The risk is that HMRC judges an arrangement not to be commercial. If this happens, those individuals paying more than their ‘fair share’ of the premiums will be seen as making ‘gifts’ and taxed appropriately.
Unintended IHT bills are more painful still in the event of a claim. They can jeopardise the effectiveness of the business trust. Moreover, it may potentially leave too little in the pot to fund the intended share purchase.
When Thomas receives his cancer diagnosis, he exercises his single-option agreement and leaves the business. The company’s Shareholder Insurance pays out £720,000 to the business trust.

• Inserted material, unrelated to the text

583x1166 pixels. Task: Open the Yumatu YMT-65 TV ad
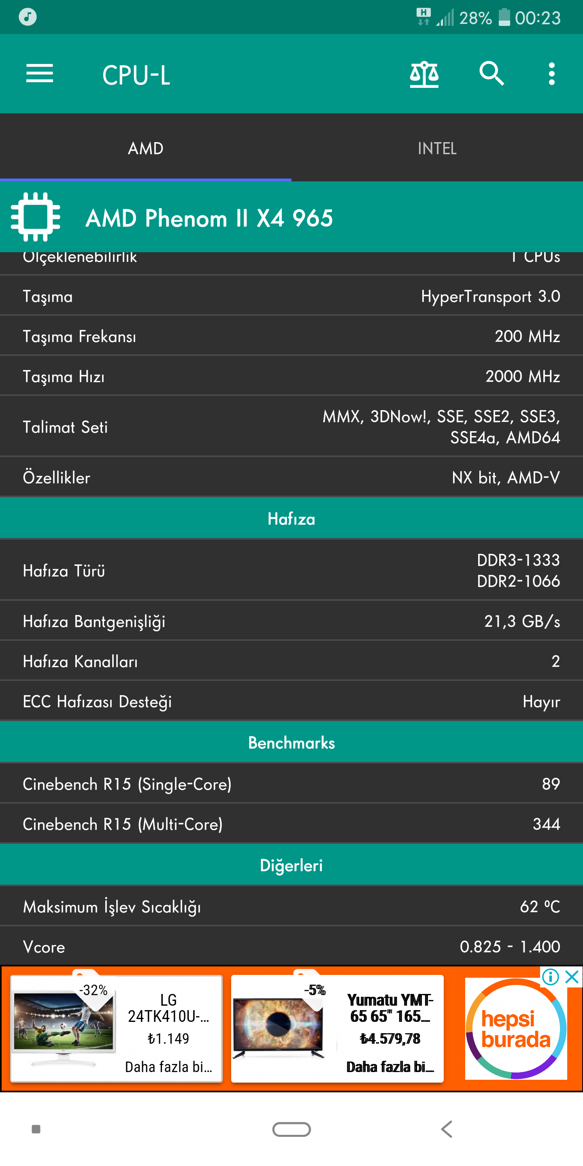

Thanks to the agreement, they can now purchase Thomas’ shares in Cantilever and continue running the business.
With no Business Will or Shareholder Insurance, the news that Thomas needs to leave the business hits Cantilever hard.
There’s an immediate and unmanageable increase in Emma and Josh’s workload. Moreover, both Emma and Josh need to spend a great deal of time reassuring clients that the company can continue.
Unfortunately, behind the scenes, the day-to-day running of Cantilever is seriously hindered. With Thomas’ signature still necessary on key contracts, it becomes tricky for Emma and Josh to run the firm.
As it stands, Thomas is seriously ill and unable to play a part in the business. Should he die, his shares in Cantilever will pass to his wife, Victoria. Victoria works in the fashion industry and has neither the capacity nor the desire to take on Thomas’ role in Cantilever.
When a shareholder dies, their shares usually go straight to their beneficiaries, regardless of whether they can contribute to the company. That leaves the remaining shareholders with few options except buying back these shares. Without Shareholder Protection, this may have to be from company revenue.
Emma and Josh need to discuss potential solutions Thomas, as well as the company’s solicitor and Thomas’ wife, Victoria.
During these discussions Victoria makes it clear that in the event of Thomas’ death, she would like a lump sum payment for her shares in Cantilever. She has no interest in receiving a controlling share of a business she cannot run. As such, she therefore may sell the shares elsewhere if Emma and Josh can’t raise the capital.
Without Shareholder Insurance, the two minority shareholders struggle to find the necessary funds to purchase Victoria’s shares. This is not least because banks are unwilling to lend more than £700,000 to a company that has just lost its majority shareholder.
While there is still more than £100,000 in the company’s bank account, this will be subject to significant tax if Emma and Josh withdraw any of it after Thomas dies.
After a period of fire fighting at Cantilever, Thomas passes away. Victoria puts his shares up for sale. However, it becomes clear that no suitable investor can be found for the business while it’s in such a diminished capacity.
Emma and Josh are ultimately forced to tell their employees that they need to wind up Cantilever. While they’re free to form a new partnership, they have both incurred substantial financial and intellectual property losses at Cantilever and may not be able to continue on the same basis.
Business owners that have shareholders who own sizeable shares of their company shouldn’t ignore the potential issues.
With Shareholder Protection Insurance, you can protect your business, your shareholders and your shareholders’ families.